Care as an Ally of Justice and a Preventive Anti-Violence Tool
The research of psychologist Carol Gilligan showed that women have a different moral development than men as a result of their socialization[5]. They are more apt for care, but not for biological reasons but through social learning. It is a gender construct, not a gender trait, linked to the role of mothers and caregivers that is assigned to them for being born women. Therefore, the category of gender in this case can be very useful in understanding conflicts.
According to Professor Irene Comins, the strategies traditionally used by women in conflict resolution are non-violent and are based on three substantial axes:
Attention to multiplicity, taking into account the specificities of each conflict and the needs of each party.
The non-existence of winners or losers. All parties must be satisfied to avoid new conflicts.
The priority is in attending to needs and not in applying punishments[6].

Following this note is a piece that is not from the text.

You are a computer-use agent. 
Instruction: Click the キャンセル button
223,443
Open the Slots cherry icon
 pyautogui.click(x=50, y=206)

Bellicose violence and sexist violence have much in common, they are an automatism in the face of fear of diversity. The pattern of violence works similarly in wars, in society, and in the family environment, with gender violence being one of the most aberrant expressions of the fear of men's loss of power in relation to women. With each blow to a woman, a social pattern of exclusion is given prevalence, and this is reproduced in the future.
Therefore, care must be universalized as a preventive tool against social and intrafamily violence. Investment must be made in the infrastructure of care. A real change of social paradigms must be promoted where the practice of care becomes the center of social policies, making it extendable to the other half of the population, to make co-responsibility and equality real.

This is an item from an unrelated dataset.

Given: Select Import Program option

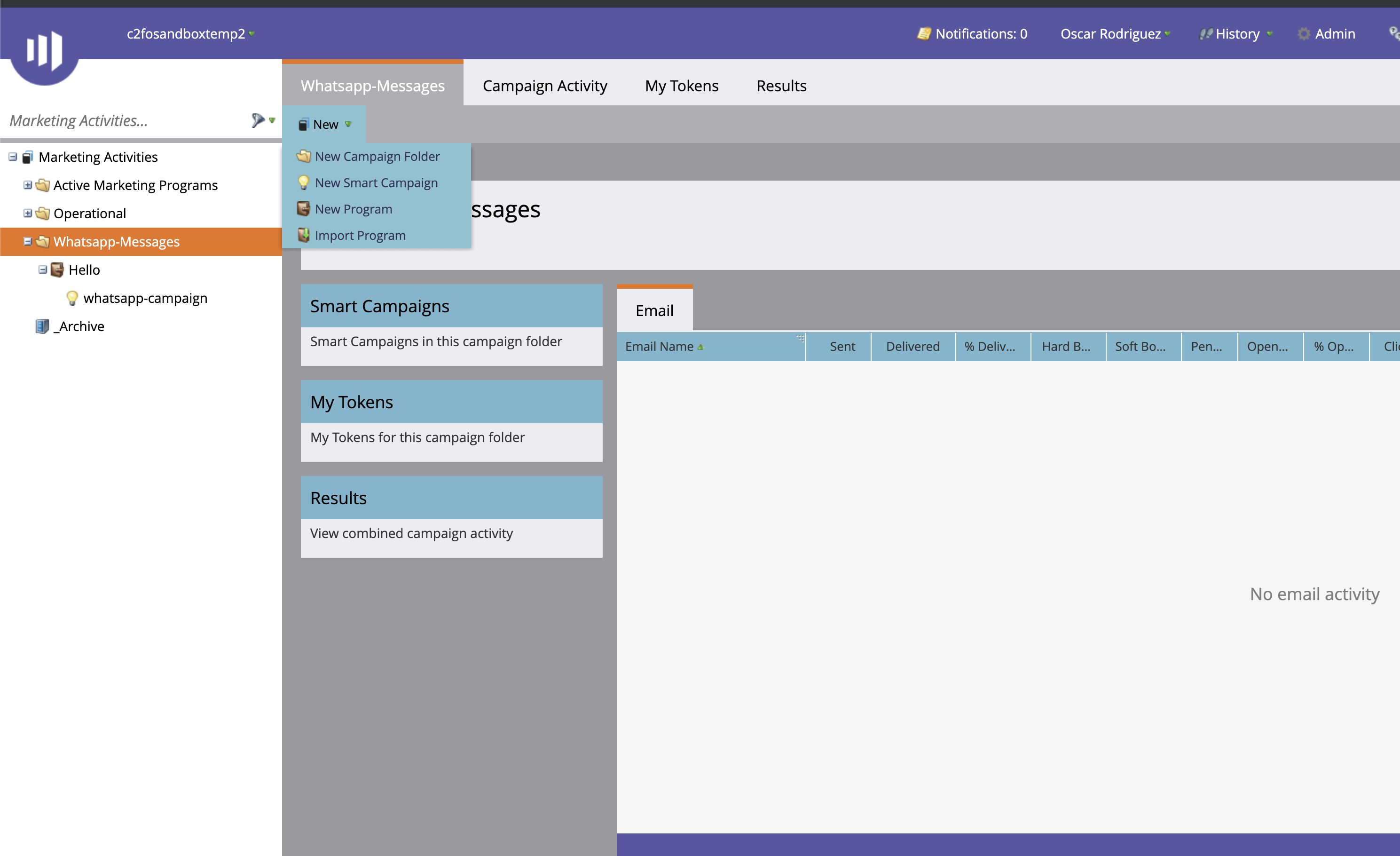Looking at the screenshot, I should 360,235.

The feminized ethics of care must be changed to the humanized ethics of care to move towards a more peaceful and egalitarian society.
Care and assistance are not women's issues but universal human interests. The ideal is not to militarize women but to build a world without wars, a less mercantilist planet where the safety of people prevails over the security of States, and human rights do not bow to economic powers. Fear of the human capacity to care must be lost. Violence generates violence. Care generates Care.
By Gloria Poyatos, Judge of the High Court of Justice of the Canary Islands
[1] http://www.eldiario.es/nidos/brecha-domesticas-mujeres-dedican-hombres_0_691181621.html
[2] http://www.un.org/es/peacekeeping/issues/women/wps.shtml
[3] Shay, Jonathan. Achilles in Vietnam: Combat Trauma and the Undoing of
Character . New York: Scribner, 1994.
[4] http://www.20minutos.es/noticia/2057658/0/mujeres/prision/espana/
[5] Gilligan, Carol. In a Different Voice Psychological Theory and Women's Development.Harvard University press, 1982.
[6] Comins Mingol, Irene., Philosophy of care: a co-educational proposal for peace. Barcelona: Icaria, 2009.